Etika merupakan salah satu cabang dari ilmu filsafat praktis yang merupakan suatu pemikiran kritis dan mendasar tentang ajaran-ajaran dan pandangan-pandangan moral. Etika dibagai menjadi dua kelompok  yaitu etika umum dan etika khusus. Masalah dasar etika khusus adalah bagaimana seseorang harus bertindak dalam bidang tertentu, dan bidang tersbut perlu ditata agar mampu menunjang pencapaian kebaikan hidup  manusia.  Etika khusus dibagi menjadi dua yaitu etika individual dan etika sosial, yang keduanya berhubungan dengan tingkah laku manusia sebagai warga masyarakat. Etika individual membahas kewajiban manusia terhadap diri sendiri dalam kaitannya dengan kedudukan manusia sebagai warga masyarakat. Sedangkan etika sosial menyangkut hubungan antar manusia baik hubungan yang bersifat langsung maupun dalam bentuk kelembagaan.  Contoh etika sosial antara lain, etika profesi , etika politik, etika bisnis, etika lingkungan hidup, dan sebagainya. Etika sosial berfungsi membuat manusia menjadi sadar akan tanggungjawabnya sebagai manusia dalam kehidupannya sebagai anggota masyarakat, menurut semua dimensinya (Abbas-Hamami M.). Etika sosial yang hanya berlaku bagi kelompok profesi tertentu disebut kode etik (Sulistio-Basuki)

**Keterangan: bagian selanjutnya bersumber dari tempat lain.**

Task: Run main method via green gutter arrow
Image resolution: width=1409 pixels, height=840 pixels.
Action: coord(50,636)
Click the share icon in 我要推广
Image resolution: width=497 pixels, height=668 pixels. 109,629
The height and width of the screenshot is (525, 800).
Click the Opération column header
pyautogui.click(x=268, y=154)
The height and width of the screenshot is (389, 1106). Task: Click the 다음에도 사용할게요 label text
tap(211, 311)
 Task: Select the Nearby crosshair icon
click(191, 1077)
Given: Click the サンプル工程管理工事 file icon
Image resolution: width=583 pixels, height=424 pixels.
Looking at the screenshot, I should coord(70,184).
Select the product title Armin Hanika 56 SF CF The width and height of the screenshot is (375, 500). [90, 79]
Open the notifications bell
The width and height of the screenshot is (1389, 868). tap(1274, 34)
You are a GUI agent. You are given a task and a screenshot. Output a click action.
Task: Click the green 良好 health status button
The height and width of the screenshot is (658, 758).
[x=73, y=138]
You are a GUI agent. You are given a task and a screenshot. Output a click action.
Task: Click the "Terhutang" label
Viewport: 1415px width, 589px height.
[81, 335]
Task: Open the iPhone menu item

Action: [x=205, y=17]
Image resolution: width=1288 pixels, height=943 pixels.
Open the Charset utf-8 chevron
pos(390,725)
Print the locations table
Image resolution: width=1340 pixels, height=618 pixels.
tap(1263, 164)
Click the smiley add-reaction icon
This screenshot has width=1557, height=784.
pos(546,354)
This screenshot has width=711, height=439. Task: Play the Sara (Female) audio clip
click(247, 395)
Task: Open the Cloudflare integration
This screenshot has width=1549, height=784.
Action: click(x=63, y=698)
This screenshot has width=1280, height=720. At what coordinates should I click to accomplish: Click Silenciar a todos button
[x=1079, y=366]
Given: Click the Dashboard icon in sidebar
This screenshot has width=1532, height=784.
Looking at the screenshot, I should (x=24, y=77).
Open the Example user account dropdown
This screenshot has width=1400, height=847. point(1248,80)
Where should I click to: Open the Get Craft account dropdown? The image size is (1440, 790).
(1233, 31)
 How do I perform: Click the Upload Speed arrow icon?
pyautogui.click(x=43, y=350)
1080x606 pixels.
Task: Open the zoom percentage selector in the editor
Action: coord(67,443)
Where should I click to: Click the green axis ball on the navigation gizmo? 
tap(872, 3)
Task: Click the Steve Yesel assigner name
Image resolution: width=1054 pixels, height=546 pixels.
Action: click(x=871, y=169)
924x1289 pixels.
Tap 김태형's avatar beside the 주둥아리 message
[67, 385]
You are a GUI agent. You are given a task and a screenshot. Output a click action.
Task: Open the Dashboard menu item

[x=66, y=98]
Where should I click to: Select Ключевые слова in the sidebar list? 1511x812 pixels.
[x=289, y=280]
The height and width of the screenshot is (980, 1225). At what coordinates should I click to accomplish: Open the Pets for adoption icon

Pustakawan mempunyai organisasi yang disebut Ikatan Pustakawan Indonesia, disingkat IPI yang merupakan sebuah organisasi profesi. Pustakawan mempunyai tugas dan tanggungjawab kepada  ilmu dan profesi yang disandang  dalam hubungannya dengan perpustakaan sebagai suatu lembaga, pemustaka, rekan pustakawan, antar profesi dan masyarakat pada umumnya. Untuk membina dan membentuk karakter pustakawan; mengawasi tingkah laku pustakawan dan sarana kontrol sosial; mencegah timbulnya kesalahpahaman dan konflik antar sesama anggota dan antara anggota dengan masyarakat; menumbuhkan kepercayaan masyarakat pada perpustakaan dan mengangkat citra pustakawan maka disusun Kode Etik Pustakawan

Sebagai panduan perilaku dan kinerja dalam melaksanakan tugasnya di bidang kepustakawanan  diatur secara tertulis dalam kode etik Pustakawan Indonesia, yaitu

pada pasal 3 tentang sikap dasar yang harus dimiliki pustakawan adalah

a) Berupaya melaksanakan tugas sesuai dengan  harapan masyarakat pada umumnya dan kebutuhan pengguna perpustakaan pada khususnya;

b) Berupaya mempertahankan keunggulan kompetensi setinggi mungkin dan berkewajiban mengikuti perkembangan;

c) Berupaya membedakan antara pandangan atau sikap hidup pribadi dan tugas profesi;

d) Menjamin bahwa tindakan dan keputusannya, berdasarkan pertimbangan professional;

e) Tidak menyalah gunakan posisinya dengan mengambil keuntungan kecuali atas jasa profesi;

f) Bersifat sopan dan bijaksana dalam melayani masyarakat, baik dalam ucapan maupun perbuatan.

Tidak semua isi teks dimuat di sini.